If you are insisting on using a TableView and, even with small images which are loaded into memory beforehand, it performs badly, you should very seriously think about using ScrollView.

But then, why are you insisting on using a mechanism which obviously is not working for you?

I can ask the same question of the images, in fact: Why are you trying to load full screen images and display them on a small screen. You definitely don’t need to be doing that. Even if you need large size images, I’m sure they could be smaller in size.

If you have control over the server side you should be providing the images in a smaller size/format before they get uploaded. If not, you should probably scale them down prior to display, for memory and performance.
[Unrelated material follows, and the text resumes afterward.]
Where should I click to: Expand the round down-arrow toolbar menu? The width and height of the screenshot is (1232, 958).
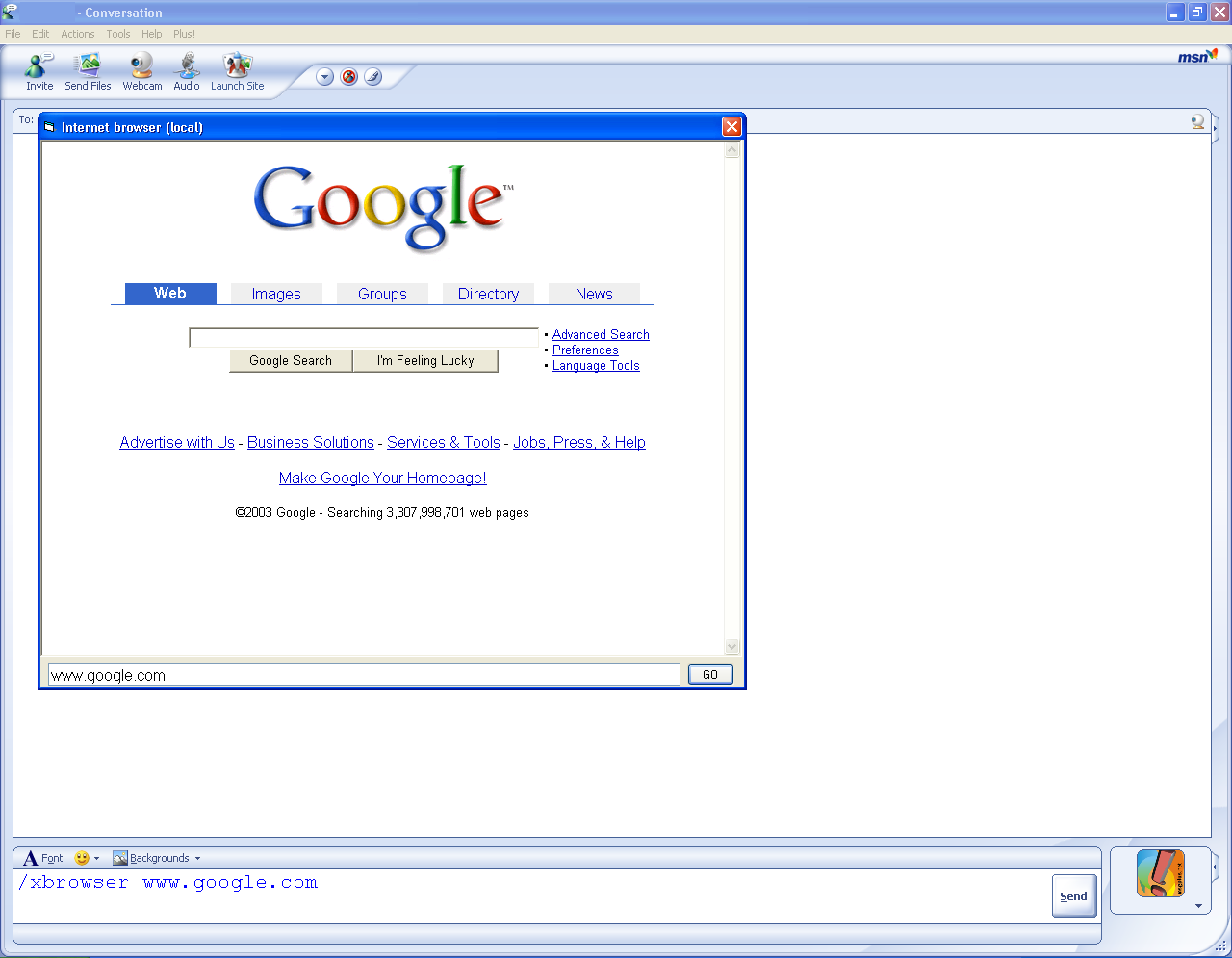point(325,77)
If you are developing an app which has the principle function (whether the user considers it this is a different question) of displaying images you should be considering all your options. There’s lots of good advice above, for example.

@Brent, the 1024x608 image is the preview. inside the car details, you will have more photos from the same car. I opted for that resolution, because of screen resolutions these days are getting bigger ever day (mine is 1440x2560). An image in cars is very important and they were all taken by professional photographers. I don’t want to ruin they work putting low-quality photos, doing that blurred effect of zooming photos with lower resolution. even said that I already tried very small images, with a small resolution to try it if that matter. and I still had the micro stuttering, less visible, it’s true, but not smooth so I opted to a better-looking experience to the user since they will have the stutter anyway.

I see other apps having the same problem than mine, others without it. all with the same approach.

what I do in the app is, I go to the Internet, get the list of the images, create the tableview after, while scrolling I check if the photo is on the device, if it’s not I will download it, while downloading I will present a “dummy” photo  (black and white). when the download is ready it will substitute for the new image.

it works better than i was expecting because I get about the same performance than eliminating the all network part and creating a tableview only with local images.

lowering resolution will not solve the problem will only minimize it, which is good, but it will ruin the layout. thanks for the tips anyway, i really appreciate.